April 23, 1930 in The Nursery World
A Child’s Wonder of Life
How to answer your child’s questions about birth and death
A week or two ago I promised “A.E.G.” and “E.M.M.” to take up again the points of their letters on the subject of children’s questions as to “where babies come from,” and I should like to go into the problem more fully now.
It cannot be denied that the problem of how best to deal with little children’s questions on these matters is one that demands a good deal of honest thought. It cannot be settled off-hand by anyone. The difficulties that my correspondents and the letters in “Over the Teacups” have raised are perfectly genuine ones, and have to be frankly faced from the outset. No one can offer simple ready-made advice which clears away all future difficulties and makes everything quite easy and straightforward. After all, we are in contact here with some of the most intimate aspects of human relationships, ones that have always been fraught with the most significant emotions, and the deepest moral and personal issues. It is very hard for us to be as calm and objective when the child touches upon these things as when he asks about engines or birds or butterflies. It is a great help if we can be equally calm and dispassionate; but not easy for the ordinary parent to be so. The trained biologist can look upon birth and marriage, life and death in human beings as objectively as upon any other facts of the science of life- when he is dealing with them asscientific questions. But I have known even trained biologists, with a great store of knowledge at their command, feel embarrassed and hardly know what to reply on the spot when their own children asked for information about their own origin. So that we must not pretend there aren’t any difficulties, or that one or two easy instructions to parents will sweep them away all together.

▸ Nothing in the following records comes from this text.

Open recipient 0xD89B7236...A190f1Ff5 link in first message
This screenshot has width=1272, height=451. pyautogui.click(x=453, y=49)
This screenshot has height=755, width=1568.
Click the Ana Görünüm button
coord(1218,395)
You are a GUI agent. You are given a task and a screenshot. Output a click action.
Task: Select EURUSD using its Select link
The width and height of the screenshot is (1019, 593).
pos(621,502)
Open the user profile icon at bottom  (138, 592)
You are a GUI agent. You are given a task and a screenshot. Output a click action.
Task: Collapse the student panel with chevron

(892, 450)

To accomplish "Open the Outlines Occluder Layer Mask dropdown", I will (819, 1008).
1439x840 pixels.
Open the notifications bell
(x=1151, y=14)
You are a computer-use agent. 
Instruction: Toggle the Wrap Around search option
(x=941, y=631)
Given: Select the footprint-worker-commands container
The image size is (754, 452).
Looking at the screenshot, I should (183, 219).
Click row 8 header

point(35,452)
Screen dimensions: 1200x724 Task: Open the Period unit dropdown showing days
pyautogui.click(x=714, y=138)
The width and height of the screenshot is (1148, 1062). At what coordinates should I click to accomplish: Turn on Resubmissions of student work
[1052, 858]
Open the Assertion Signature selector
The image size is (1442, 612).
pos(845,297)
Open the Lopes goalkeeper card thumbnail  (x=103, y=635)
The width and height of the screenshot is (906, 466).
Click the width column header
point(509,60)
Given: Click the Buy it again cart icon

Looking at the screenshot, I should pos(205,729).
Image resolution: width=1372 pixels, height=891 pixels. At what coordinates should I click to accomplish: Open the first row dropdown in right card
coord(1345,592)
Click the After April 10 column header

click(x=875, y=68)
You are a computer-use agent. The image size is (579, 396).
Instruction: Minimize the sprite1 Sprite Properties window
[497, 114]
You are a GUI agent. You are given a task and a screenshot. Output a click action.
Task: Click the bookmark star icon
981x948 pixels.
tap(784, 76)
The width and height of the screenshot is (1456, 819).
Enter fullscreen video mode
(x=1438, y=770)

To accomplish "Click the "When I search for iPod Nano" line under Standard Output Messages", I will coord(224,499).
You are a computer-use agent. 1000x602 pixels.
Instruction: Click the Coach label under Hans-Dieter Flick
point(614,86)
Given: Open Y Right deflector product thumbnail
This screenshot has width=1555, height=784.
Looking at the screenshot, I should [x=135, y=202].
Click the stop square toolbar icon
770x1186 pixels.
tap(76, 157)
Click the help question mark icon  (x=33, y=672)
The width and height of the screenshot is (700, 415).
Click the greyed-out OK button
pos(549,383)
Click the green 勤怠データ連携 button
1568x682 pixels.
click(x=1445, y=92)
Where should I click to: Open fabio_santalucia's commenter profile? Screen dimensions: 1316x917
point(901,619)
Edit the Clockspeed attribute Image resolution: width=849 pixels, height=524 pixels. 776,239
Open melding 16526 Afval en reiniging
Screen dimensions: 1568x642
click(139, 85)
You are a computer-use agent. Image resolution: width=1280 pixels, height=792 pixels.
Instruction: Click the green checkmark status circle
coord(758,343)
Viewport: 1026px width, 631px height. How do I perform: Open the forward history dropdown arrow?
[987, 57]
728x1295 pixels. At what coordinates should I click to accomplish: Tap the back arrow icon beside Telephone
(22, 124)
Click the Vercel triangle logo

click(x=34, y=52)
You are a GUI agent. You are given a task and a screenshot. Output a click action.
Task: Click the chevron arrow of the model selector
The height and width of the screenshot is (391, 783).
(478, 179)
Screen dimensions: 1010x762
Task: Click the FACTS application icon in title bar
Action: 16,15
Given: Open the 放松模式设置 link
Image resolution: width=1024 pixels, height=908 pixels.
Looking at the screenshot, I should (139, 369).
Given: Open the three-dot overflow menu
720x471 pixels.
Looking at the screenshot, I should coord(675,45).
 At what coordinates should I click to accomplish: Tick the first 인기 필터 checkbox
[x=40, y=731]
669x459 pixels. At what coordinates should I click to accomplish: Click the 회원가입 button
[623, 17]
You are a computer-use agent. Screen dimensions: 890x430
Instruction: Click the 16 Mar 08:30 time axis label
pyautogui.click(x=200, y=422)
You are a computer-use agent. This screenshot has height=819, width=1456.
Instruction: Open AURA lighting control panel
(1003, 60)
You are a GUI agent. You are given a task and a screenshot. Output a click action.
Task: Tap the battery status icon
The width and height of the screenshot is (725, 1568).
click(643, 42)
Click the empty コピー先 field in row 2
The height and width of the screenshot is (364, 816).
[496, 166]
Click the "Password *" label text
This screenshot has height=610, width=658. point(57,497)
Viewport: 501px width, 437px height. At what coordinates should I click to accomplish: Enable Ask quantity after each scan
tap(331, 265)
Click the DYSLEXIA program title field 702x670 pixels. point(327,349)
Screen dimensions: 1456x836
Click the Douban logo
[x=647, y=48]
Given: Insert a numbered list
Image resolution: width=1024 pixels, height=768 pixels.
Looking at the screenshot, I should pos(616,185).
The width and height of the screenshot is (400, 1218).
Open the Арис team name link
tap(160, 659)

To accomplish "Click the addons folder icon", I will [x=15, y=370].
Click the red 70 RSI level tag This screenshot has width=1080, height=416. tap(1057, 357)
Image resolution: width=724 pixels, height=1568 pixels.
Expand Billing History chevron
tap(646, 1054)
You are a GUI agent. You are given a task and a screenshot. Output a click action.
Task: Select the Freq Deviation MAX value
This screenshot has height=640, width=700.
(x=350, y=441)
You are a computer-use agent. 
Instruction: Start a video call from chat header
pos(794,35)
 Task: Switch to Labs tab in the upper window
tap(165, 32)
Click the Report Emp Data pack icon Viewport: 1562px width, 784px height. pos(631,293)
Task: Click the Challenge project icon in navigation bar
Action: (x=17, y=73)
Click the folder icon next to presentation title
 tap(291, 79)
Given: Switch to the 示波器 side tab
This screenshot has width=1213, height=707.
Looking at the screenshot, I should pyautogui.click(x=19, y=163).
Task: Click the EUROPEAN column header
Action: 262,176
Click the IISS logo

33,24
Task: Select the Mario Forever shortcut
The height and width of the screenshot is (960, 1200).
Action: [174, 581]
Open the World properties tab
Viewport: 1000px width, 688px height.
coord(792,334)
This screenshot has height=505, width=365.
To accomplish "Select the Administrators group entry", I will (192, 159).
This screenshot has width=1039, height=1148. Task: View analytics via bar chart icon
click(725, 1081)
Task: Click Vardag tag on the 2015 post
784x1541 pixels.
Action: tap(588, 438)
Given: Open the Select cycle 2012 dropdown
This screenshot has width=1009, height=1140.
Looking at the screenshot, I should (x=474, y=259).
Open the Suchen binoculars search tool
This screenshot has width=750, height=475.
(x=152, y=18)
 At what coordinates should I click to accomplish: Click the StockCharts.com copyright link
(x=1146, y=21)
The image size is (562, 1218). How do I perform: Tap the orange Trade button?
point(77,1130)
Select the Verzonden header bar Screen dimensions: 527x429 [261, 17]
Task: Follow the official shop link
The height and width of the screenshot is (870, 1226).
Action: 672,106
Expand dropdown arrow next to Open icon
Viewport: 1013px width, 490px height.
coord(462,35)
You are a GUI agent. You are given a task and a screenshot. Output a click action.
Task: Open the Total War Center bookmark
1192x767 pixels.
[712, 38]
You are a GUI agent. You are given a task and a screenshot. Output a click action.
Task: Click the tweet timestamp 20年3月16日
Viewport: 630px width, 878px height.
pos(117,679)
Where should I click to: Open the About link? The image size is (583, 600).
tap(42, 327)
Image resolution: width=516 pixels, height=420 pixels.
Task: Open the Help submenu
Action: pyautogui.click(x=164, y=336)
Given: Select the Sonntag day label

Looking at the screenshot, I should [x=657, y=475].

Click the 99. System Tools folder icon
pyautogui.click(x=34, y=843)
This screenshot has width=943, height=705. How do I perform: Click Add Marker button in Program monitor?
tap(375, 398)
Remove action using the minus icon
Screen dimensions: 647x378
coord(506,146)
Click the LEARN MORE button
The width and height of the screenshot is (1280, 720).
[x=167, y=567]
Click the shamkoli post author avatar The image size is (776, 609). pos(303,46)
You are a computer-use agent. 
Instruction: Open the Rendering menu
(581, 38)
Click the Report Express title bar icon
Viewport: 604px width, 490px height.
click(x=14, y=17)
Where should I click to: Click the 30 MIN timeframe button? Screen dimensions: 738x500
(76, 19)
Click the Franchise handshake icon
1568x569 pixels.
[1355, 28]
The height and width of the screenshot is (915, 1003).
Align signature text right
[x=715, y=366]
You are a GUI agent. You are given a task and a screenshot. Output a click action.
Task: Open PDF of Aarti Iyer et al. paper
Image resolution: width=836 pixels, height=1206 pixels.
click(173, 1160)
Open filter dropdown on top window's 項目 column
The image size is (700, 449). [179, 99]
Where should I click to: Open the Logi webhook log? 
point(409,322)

The one thing that has to be remembered, however, is that the child’s difficulties are even greater than the parents. His questions are not a matter of idle curiosity, nor of pure desire for knowledge as such. They spring from deep ponderings about his relationship to his parents and his brothers and sisters, and the relationship of his parents to each other; and from a groping and searching after some meaning in what he dimly senses of his own history and growth, his own past and future.